• **What you have to do**
Can you rewrite the rows from the line with "The height and" through the end of the rows, swapping "camera photo icon" for "attachment icon" and leaving everything else as it is? Leave out the pictures.

--*--

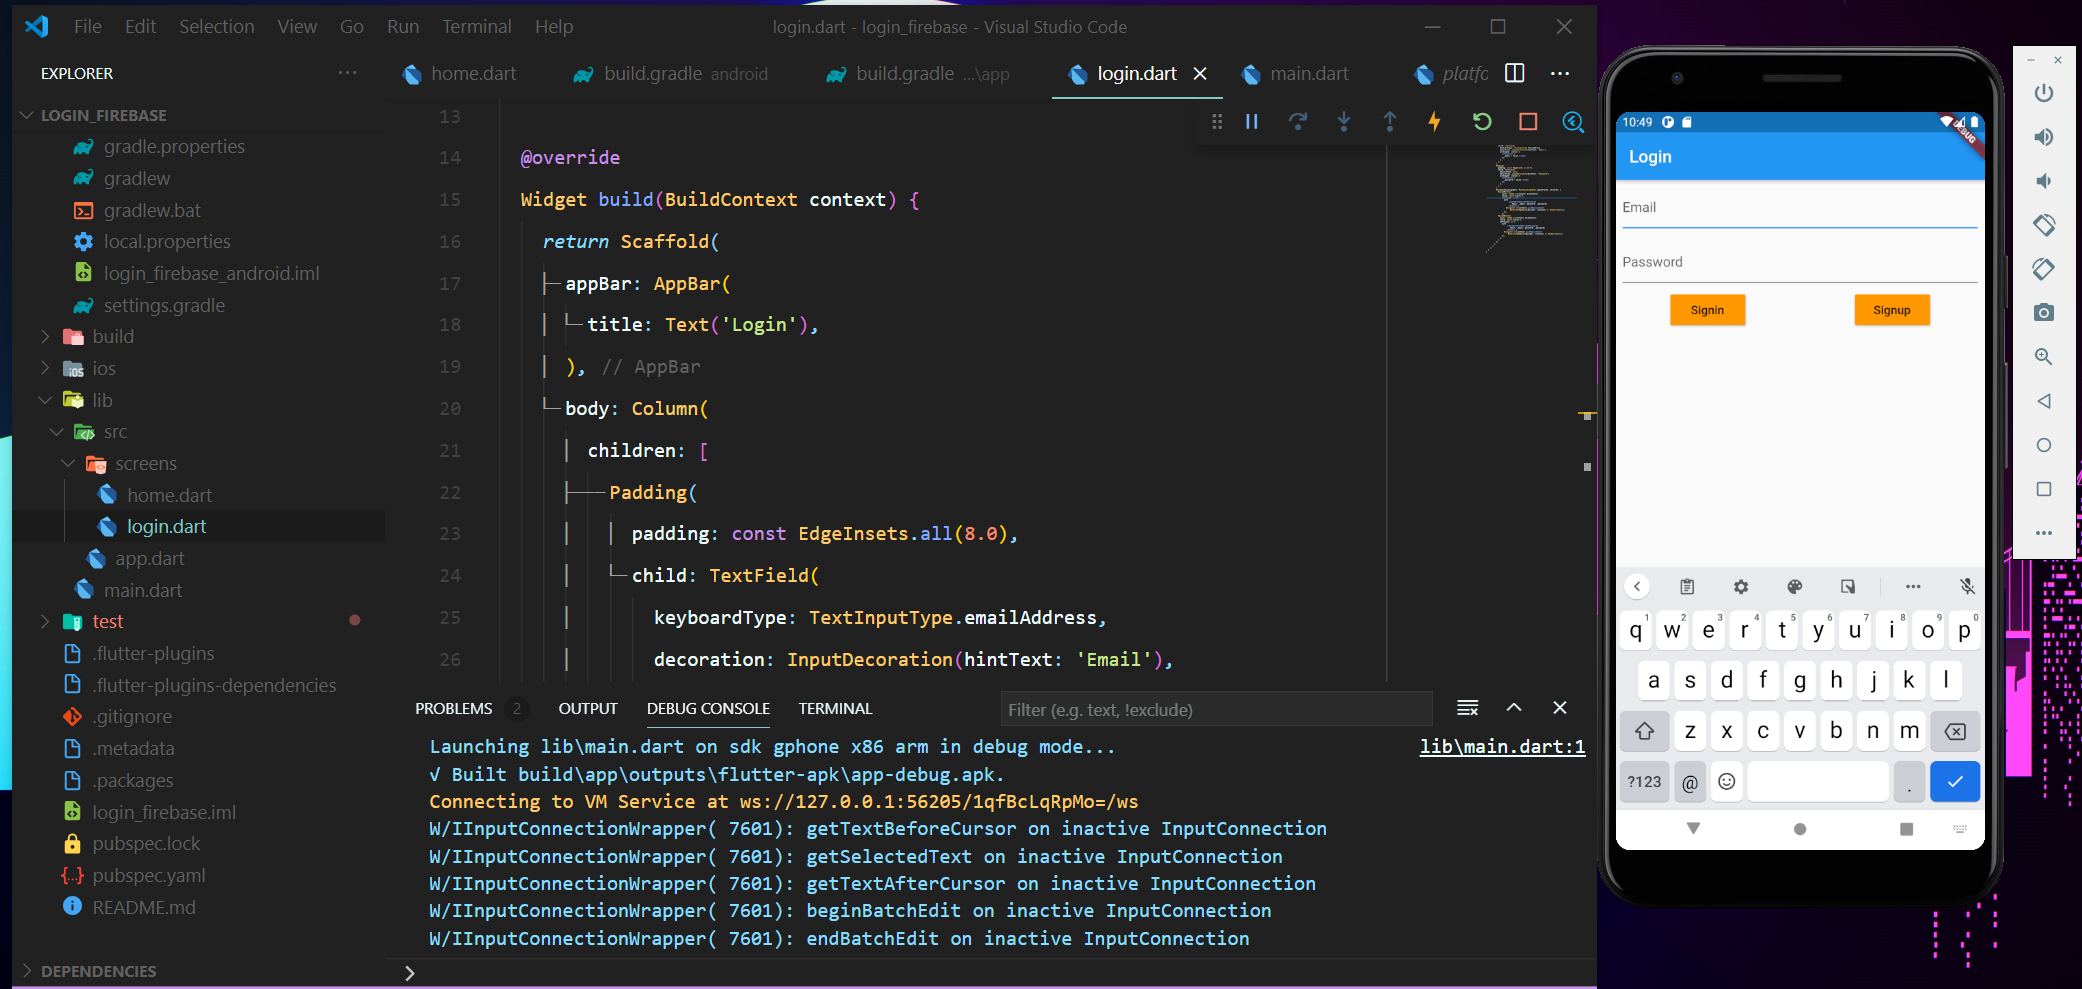Viewport: 2082px width, 989px height.
Task: Open the Run menu
Action: (x=402, y=26)
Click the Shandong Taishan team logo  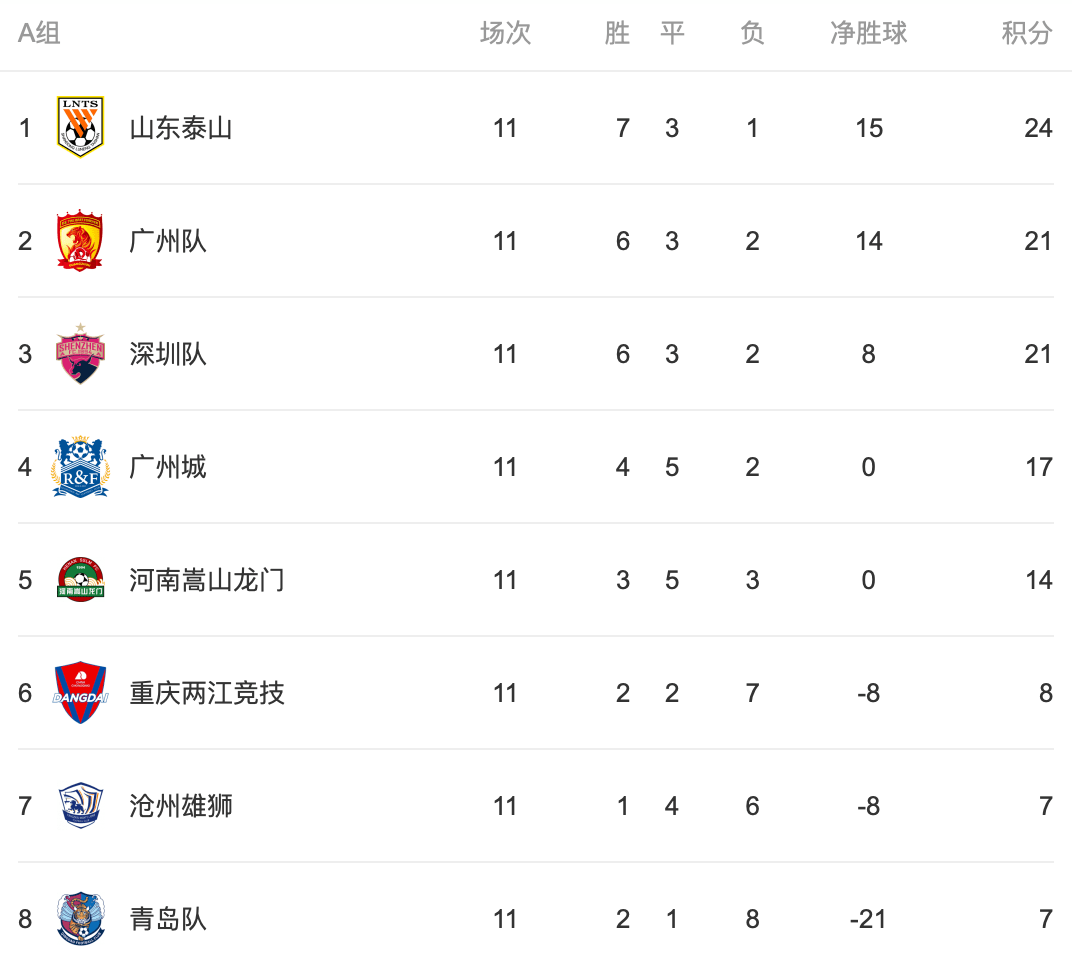pos(80,127)
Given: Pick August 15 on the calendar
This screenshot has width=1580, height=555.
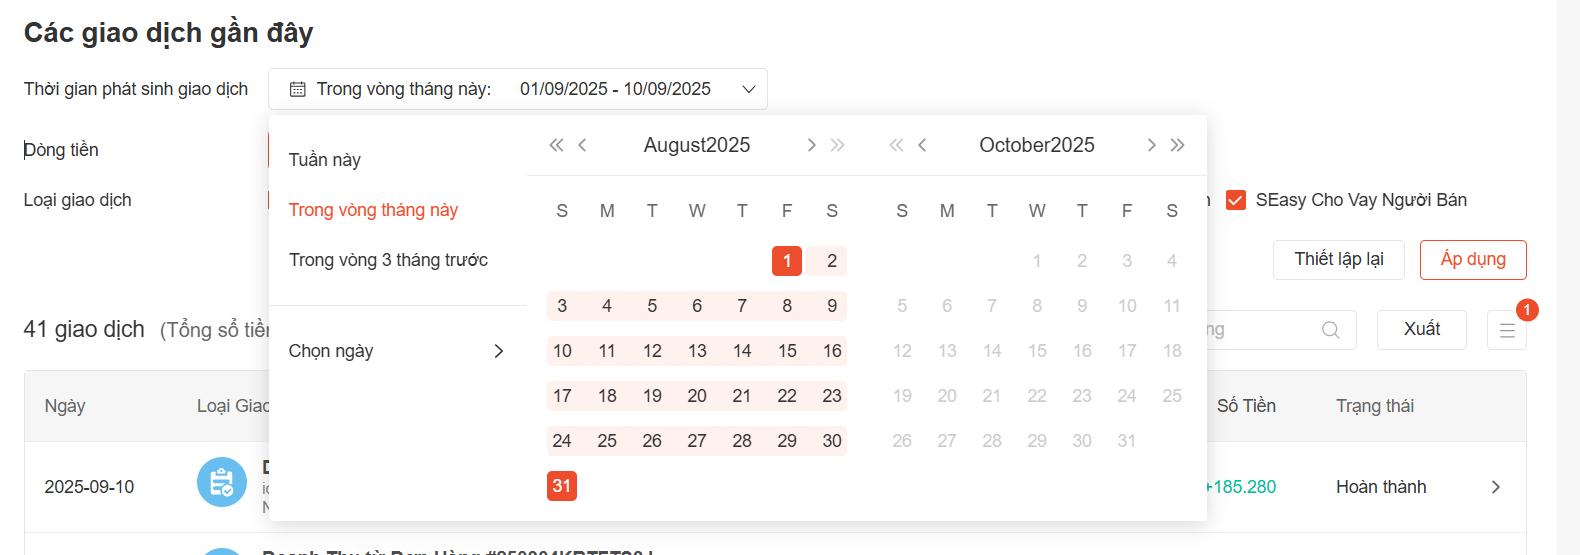Looking at the screenshot, I should pyautogui.click(x=787, y=351).
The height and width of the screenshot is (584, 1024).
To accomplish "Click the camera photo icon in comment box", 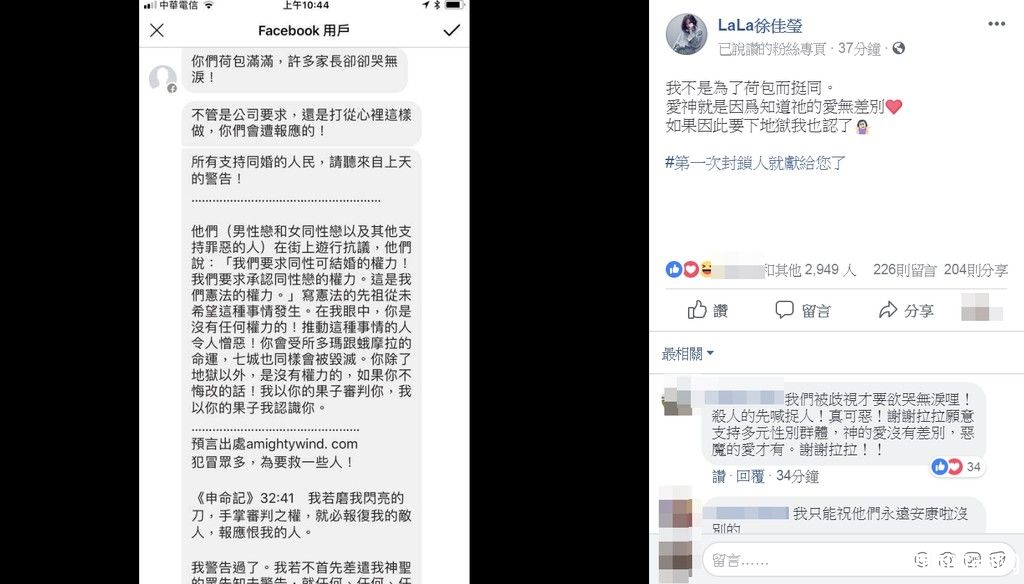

--*--

• **Written answer**
The height and width of the screenshot is (584, 1024).
To accomplish "Click the attachment icon in comment box", 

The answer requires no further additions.